• **YOUR OBJECTIVE**
Type out the lines below exactly, pictures excluded.
---------- DATA TO PROCESS ----------
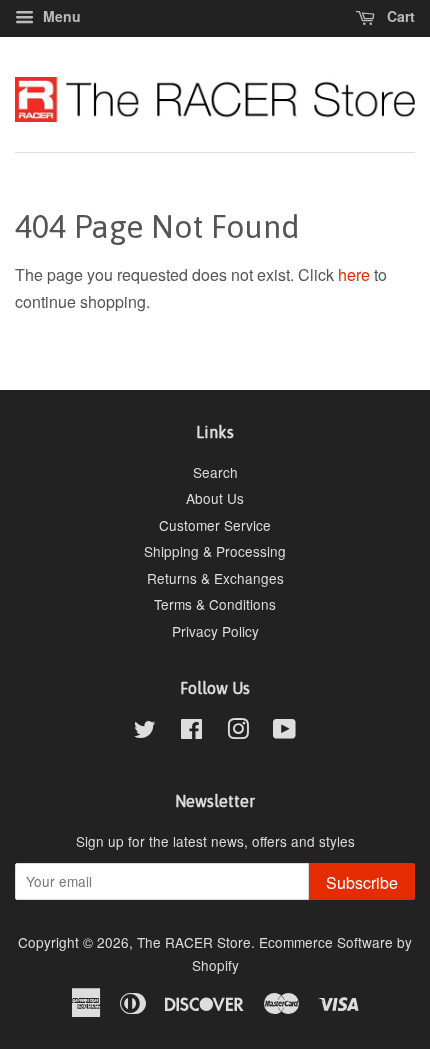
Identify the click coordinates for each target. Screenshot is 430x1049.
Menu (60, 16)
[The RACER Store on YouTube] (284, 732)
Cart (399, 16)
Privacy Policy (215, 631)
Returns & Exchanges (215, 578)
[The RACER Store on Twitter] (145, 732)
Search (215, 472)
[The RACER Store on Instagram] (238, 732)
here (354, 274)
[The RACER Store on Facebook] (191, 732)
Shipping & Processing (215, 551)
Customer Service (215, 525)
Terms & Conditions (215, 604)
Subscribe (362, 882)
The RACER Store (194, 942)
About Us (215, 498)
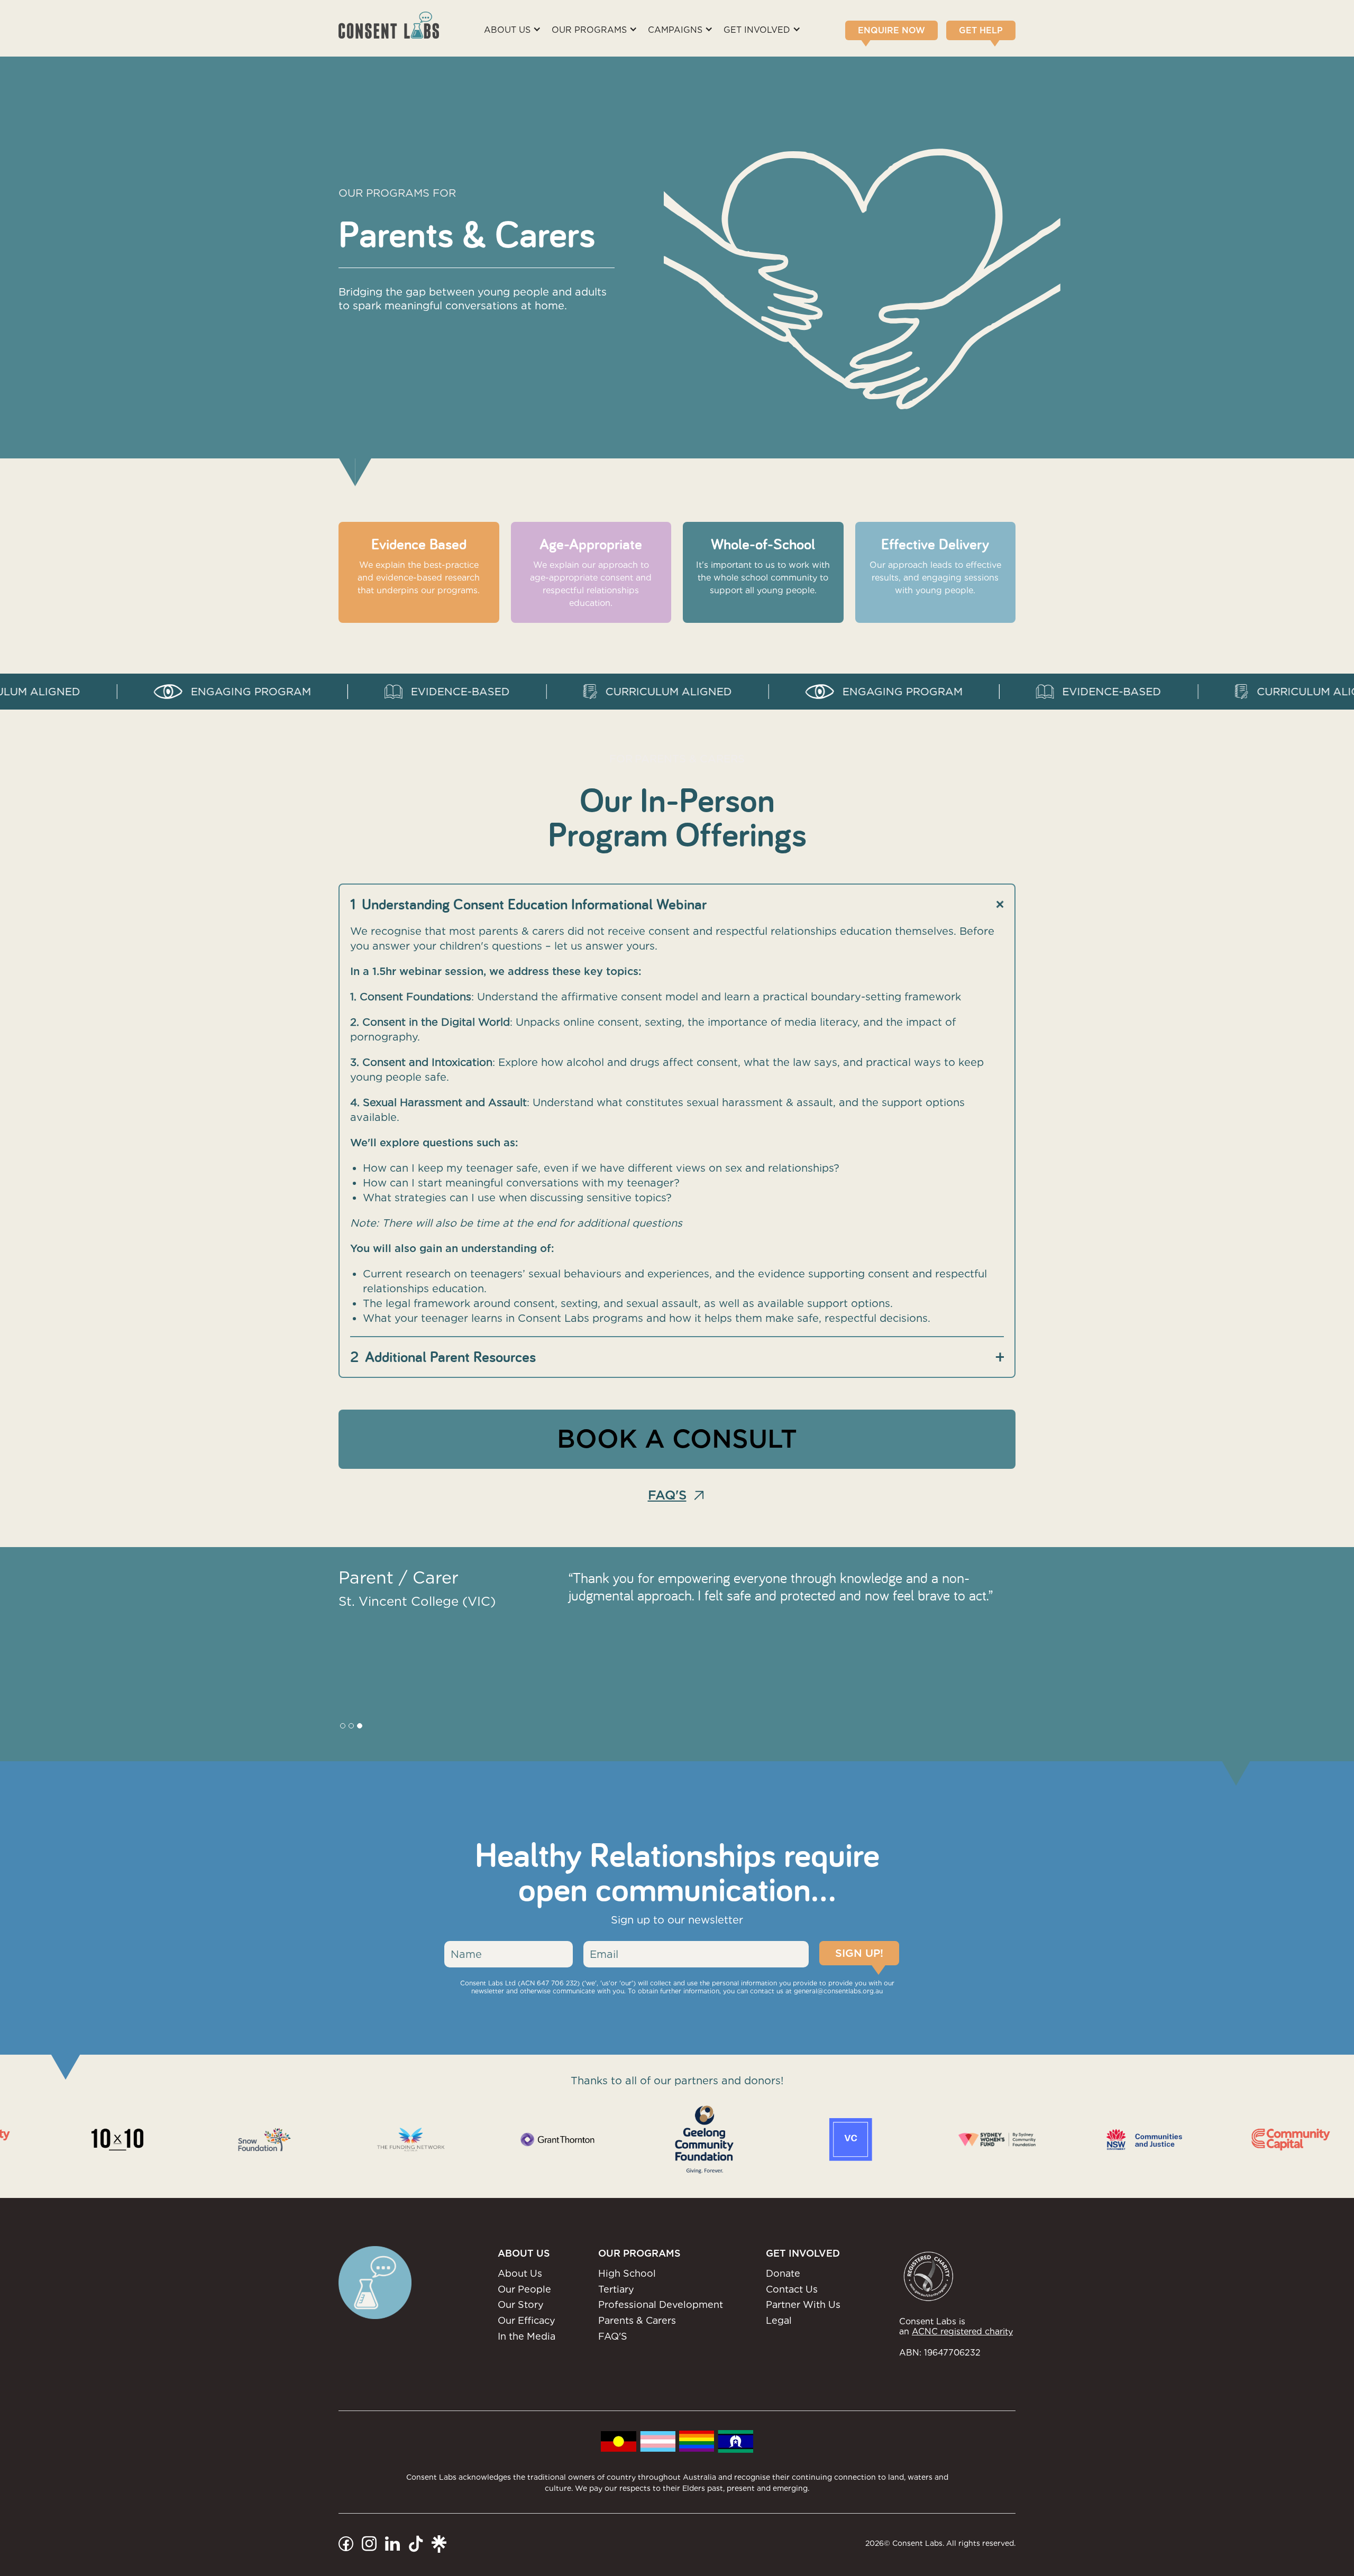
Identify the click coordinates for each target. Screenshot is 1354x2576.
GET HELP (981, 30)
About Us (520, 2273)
----------
• **EXERCISE RESPONSE**
Identify the click coordinates for each target. Screenshot is 430x1049.
Menu (60, 16)
[The RACER Store on YouTube] (284, 732)
Cart (399, 16)
Privacy Policy (215, 631)
Returns & Exchanges (215, 578)
[The RACER Store on Twitter] (145, 732)
Search (215, 472)
[The RACER Store on Instagram] (238, 732)
here (354, 274)
[The RACER Store on Facebook] (191, 732)
Shipping & Processing (215, 551)
Customer Service (215, 525)
Terms & Conditions (215, 604)
Subscribe (362, 882)
The RACER Store (194, 942)
About Us (215, 498)
Identify the click coordinates for each target. Screenshot is 1354x2576.
GET HELP (981, 30)
About Us (520, 2273)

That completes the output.